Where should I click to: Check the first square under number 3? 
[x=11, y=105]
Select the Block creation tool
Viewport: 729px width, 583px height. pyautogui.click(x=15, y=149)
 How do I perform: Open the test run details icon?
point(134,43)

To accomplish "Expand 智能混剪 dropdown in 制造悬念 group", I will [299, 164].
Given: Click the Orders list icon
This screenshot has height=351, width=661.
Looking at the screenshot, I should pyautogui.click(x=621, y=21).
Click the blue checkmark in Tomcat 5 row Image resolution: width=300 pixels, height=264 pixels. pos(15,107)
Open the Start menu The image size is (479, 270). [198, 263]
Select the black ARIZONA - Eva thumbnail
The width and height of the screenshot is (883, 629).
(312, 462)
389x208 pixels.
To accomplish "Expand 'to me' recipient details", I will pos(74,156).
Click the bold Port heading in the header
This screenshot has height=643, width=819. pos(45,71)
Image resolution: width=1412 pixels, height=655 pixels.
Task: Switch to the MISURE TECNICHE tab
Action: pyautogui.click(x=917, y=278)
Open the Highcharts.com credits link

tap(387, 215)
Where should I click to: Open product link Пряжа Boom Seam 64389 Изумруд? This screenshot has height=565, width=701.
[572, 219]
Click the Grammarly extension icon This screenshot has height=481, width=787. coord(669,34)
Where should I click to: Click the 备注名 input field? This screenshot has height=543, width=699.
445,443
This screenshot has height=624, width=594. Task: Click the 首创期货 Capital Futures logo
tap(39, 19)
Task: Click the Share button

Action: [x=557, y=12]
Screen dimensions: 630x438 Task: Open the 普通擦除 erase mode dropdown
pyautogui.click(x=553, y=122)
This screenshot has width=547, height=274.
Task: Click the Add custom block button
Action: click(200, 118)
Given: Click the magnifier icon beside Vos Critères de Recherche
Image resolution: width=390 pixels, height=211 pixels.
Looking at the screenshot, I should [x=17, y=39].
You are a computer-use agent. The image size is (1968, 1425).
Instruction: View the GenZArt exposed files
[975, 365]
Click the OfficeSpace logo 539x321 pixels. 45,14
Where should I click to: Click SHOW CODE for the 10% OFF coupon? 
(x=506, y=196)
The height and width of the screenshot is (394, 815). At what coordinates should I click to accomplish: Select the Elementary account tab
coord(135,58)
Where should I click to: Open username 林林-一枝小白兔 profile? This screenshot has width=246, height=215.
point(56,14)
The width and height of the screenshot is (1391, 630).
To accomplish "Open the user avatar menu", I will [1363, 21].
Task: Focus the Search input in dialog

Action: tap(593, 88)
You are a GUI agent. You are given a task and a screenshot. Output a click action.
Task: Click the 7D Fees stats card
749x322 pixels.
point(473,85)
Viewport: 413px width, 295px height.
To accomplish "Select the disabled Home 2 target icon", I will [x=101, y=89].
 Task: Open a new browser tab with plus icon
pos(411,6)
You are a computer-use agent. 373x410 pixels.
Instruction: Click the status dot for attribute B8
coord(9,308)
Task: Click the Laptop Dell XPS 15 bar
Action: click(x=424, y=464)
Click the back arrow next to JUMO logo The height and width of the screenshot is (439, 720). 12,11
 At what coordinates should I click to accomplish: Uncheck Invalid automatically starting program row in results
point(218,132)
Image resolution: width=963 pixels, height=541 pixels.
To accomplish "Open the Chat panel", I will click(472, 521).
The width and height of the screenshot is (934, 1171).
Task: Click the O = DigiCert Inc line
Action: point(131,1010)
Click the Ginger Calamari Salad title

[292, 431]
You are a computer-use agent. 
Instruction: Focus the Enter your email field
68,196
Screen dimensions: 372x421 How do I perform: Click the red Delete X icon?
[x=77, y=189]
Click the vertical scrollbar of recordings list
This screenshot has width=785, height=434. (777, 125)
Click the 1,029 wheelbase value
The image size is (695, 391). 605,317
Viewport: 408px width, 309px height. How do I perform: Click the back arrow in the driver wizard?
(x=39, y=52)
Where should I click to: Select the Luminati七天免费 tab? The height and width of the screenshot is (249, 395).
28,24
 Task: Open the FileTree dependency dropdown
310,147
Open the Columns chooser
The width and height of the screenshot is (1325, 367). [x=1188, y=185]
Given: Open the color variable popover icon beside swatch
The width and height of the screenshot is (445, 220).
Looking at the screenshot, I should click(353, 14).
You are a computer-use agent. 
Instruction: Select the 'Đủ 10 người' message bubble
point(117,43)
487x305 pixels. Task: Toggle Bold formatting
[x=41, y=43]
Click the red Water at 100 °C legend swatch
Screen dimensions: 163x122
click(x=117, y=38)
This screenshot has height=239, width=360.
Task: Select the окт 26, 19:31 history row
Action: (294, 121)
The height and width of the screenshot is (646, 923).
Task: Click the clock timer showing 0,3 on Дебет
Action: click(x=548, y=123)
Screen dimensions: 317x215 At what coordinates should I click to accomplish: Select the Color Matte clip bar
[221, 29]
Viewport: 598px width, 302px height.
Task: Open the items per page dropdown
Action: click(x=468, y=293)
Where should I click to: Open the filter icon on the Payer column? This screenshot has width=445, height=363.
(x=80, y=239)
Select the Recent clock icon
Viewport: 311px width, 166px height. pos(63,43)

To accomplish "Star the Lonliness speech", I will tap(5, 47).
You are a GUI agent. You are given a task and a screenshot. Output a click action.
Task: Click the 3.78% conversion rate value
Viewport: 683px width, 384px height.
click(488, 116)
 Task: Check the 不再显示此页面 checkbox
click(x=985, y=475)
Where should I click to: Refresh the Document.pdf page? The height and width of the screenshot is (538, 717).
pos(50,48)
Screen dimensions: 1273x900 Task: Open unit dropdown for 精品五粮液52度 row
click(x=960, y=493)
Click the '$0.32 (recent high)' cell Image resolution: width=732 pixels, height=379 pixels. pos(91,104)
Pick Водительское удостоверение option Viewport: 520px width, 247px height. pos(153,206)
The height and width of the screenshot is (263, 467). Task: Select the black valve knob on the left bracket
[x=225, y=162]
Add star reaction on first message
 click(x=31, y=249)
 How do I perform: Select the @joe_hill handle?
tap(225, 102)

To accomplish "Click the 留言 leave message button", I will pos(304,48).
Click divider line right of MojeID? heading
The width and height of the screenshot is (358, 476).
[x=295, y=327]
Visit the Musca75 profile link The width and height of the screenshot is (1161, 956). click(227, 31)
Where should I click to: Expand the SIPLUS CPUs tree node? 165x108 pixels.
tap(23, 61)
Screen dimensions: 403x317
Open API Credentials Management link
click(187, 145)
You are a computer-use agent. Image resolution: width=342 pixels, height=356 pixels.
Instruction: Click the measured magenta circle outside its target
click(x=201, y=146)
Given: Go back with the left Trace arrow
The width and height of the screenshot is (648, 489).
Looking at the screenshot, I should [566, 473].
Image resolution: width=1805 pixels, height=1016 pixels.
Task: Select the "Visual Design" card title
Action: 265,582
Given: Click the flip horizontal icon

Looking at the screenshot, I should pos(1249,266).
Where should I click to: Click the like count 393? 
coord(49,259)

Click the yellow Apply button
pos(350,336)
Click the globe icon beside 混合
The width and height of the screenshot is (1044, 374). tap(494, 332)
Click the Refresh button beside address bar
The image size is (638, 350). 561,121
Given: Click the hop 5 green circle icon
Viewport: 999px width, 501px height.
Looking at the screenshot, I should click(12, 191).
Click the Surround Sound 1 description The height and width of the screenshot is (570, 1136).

### Work item
Filter the entries down to the lines with the word "computer" in them, and copy those lines.

### Solution to this problem
You are a computer-use agent. The image size is (1968, 1425).
You are a computer-use agent. 373x410 pixels.
You are a computer-use agent. 
You are a computer-use agent. 
You are a computer-use agent. Image resolution: width=342 pixels, height=356 pixels.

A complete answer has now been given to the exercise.